4 Ways to Use Stable Diffusion for Free

Money doesn’t grow on trees, but AI images sure seem to! Stable Diffusion has exploded in popularity for its ability to generate incredibly detailed and varied images with just a text prompt. But while big tech companies charge an arm and a leg for access to similar AI tools, Stable Diffusion is totally free and open source.

We’ll share four sneaky ways you can get your hands on this amazing AI art generator without spending a penny. Forget hiring a professional illustrator or buying licenses for expensive design software – with a bit of creativity, anyone can take advantage of Stable Diffusion’s magic, for free!

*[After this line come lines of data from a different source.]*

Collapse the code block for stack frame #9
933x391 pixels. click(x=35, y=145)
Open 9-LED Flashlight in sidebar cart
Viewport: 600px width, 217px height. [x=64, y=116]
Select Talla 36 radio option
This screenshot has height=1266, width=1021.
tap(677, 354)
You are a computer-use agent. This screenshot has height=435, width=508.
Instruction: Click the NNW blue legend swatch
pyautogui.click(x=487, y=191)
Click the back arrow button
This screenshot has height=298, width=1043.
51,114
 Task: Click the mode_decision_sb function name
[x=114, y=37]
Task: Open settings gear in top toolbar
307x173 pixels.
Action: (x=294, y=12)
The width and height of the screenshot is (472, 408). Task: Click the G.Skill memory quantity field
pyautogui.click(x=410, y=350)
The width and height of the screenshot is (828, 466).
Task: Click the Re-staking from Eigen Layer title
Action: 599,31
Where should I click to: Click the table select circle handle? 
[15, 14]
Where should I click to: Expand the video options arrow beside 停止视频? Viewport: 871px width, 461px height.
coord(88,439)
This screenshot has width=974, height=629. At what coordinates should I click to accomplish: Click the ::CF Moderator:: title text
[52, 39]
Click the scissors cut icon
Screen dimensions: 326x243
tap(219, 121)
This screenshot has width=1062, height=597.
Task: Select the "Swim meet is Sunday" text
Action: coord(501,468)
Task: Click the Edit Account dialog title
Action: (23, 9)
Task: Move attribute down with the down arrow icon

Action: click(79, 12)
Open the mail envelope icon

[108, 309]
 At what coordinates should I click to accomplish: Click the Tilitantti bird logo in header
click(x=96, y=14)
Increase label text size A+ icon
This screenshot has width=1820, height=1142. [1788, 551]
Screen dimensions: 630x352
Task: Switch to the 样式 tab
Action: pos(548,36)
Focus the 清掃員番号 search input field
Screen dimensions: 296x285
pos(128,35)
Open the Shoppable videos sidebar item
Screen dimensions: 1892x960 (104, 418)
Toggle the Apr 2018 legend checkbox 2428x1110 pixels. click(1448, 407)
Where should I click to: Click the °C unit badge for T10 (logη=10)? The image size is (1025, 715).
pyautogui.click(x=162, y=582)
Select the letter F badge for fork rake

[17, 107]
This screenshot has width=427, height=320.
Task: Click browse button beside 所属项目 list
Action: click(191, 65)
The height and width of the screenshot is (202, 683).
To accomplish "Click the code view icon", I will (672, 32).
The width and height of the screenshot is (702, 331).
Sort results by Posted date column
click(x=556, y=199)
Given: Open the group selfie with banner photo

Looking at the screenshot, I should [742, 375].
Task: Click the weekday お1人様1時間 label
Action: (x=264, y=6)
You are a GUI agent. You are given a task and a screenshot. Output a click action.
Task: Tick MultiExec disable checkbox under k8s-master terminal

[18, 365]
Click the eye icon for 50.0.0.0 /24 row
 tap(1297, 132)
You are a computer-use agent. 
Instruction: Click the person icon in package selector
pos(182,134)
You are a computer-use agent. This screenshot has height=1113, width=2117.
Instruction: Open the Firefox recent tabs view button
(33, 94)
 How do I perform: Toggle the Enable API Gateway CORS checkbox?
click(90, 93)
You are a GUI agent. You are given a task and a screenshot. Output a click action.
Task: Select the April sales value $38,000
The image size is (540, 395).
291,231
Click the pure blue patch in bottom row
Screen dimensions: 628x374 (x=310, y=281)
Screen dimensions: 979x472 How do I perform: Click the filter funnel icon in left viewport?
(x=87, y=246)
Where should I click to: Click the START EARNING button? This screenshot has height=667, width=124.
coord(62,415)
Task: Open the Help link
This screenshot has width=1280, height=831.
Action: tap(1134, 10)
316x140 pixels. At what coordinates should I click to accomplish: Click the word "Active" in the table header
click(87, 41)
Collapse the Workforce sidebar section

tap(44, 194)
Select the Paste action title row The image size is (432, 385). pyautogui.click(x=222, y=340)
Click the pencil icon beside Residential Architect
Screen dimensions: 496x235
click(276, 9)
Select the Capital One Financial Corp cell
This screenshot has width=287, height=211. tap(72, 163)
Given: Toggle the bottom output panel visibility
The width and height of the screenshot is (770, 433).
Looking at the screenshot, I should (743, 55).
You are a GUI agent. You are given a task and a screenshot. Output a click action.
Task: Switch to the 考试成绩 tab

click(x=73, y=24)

So grab your thinking caps and get ready to meme, dream, and scheme as we explore the wondrous world of free Stable Diffusion. Let’s get creating!

Clipdrop

Clipdrop.co is a website that offers a suite of tools for modifying images using AI technology. Some of the tools available on the website include:

Stable Diffusion XL to generate high-resolution realistic images with AI; Uncrop to uncrop photos to any image format; Reimagine XL to create multiple variants of an image with Stable Diffusion; Stable Doodle to transform doodles into real images in seconds; Cleanup to automatically remove objects, people, text and defects; Remove Background to accurately extract main subjects; Relight to relight images beautifully; Image Upscaler to instantly upscale images 2x or 4x and enhance details; Replace Background to seamlessly teleport anything anywhere with AI; and Text Remover to erase text from images. With this impressive range of AI-powered editing tools available for free, Clipdrop.co makes it easy for anyone to unlock the potential of Stable Diffusion.

Note: For users on the free tier, Clipdrop’s Stable Diffusion XL allows you to generate up to 400 images per day, but these will bear a watermark. If you require watermark-free images, consider upgrading to a paid subscription.

Leonardo

Embrace the freedom of creative exploration with Leonardo. This advanced AI platform stands out in the creative industry by integrating the latest in AI technology, without sacrificing the human touch.

At every stage of content creation, Leonardo offers fine-grain control to ensure your creative vision is perfectly realized. With its cutting-edge features, it leads in model fine-tuning, prompt adherence, training speed, inference pace, and multi-image prompting capabilities. Leonardo tackles common challenges like image degradation head-on by offering custom upscaling, and is committed to ongoing improvements and enhancements.

Leonardo isn’t just free, it’s unconditionally free. No expiration date, no hidden charges. It offers a daily quota of tokens for you to use in your creative projects. And for an added layer of benefits, Leonardo provides paid subscriptions that include an increased token allowance, faster image generation, and access to premium features.

But how does Leonardo work? It offers a range of meticulously fine-tuned models for a broad content generation spectrum. Premium users have the privilege of refining their own set of models using a handful of images, allowing for the creation of unique styles and content types. Furthermore, these customized models can be shared with others on the platform, promoting a culture of collaboration and innovation.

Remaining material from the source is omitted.